Dutch court to rule on landmark Nigerian case against Shell
A Dutch appeals court is to rule Friday whether the country’s tribunals can hear a landmark case for damages brought by four Nigerians against oil giant Shell.
The four farmers and fishermen, backed by the Dutch branch of environmental group Friends of the Earth, first filed the case in 2008 against the Anglo-Dutch company in a court case thousands of kilometres from their homes.
They want Shell to clean up devastating oil spills in four heavily-polluted villages in the west African country’s oil-rich Niger Delta, prevent further spills and pay compensation.
But in January 2013 a lower Dutch court threw out most of the lawsuit, saying the plaintiffs could not hold Shell’s parent company responsible for the pollution which has for years blighted the southeastern delta system in Africa’s largest oil producer.
In that ruling, judges said Shell’s Nigerian subsidiary was partly responsible and ordered it to compensate farmers and fishermen in one claim, in the Delta village of Ikot Ada Udo, but not in the three other claims.
Both the farmers and Shell appealed the ruling.
“The farmers are now asking the Appeals Court to rule that Dutch courts indeed have jurisdiction in all cases involving Shell and its subsidiary, the Shell Petroleum Company of Nigeria,” the farmers’ lawyer Channa Samkalden told AFP.
The farmers also want Shell to disclose a number of documents they believe could show the company’s negligence in maintaining its oil pipelines and guarding against sabotage.
In return, court documents reveal, Shell wants the judges to scrap Dutch jurisdiction over cases in Nigeria and rule the farmers’ appeal inadmissible.
Should the judges rule in the farmers’ favour “it will set a landmark precedent in trans-state cases against multinationals and open the door to other similar lawsuits,” Friends of the Earth spokesman Geert Ritsema said.
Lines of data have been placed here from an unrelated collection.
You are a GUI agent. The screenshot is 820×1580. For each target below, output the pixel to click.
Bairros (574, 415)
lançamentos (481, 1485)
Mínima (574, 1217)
“However, if it rules against us, the case will, for now, come to an end and we will examine our options for a final decision by the Supreme Court,” the Netherlands’ highest court, Ritsema told AFP.
– ‘Double standards’ –
Environmental groups have long accused multinationals of double standards in developing countries as opposed to regions such as Europe and North America.
They want the Netherlands and other Western nations to pass laws forcing companies to enforce the same environmental responsibility standards where they operate as are used at home.
Nigeria is the world’s 13th largest oil producer, pumping out more than 2.4 million barrels a day, but much of the Niger Delta region remains deeply impoverished.
Shell has been drilling in Nigeria for the last half-century and is the country’s biggest producer.
The UN’s environmental agency released a report in 2011, saying decades of oil pollution in the Niger Delta’s Ogoniland region may require the world’s biggest-ever clean-up and could take up to 30 years.
Earlier this year Shell agreed to clean up two huge spills in the fishing community of Bodo, after agreeing to settle with more than 15,000 claimants in the bulk case.
Under a compensation deal hammered out in London in January, Shell’s Nigerian arm agreed to pay £55 million ($82 million, 75 million euros) to people in Bodo following a three-year legal battle over the 2008 spills that devastated their environment.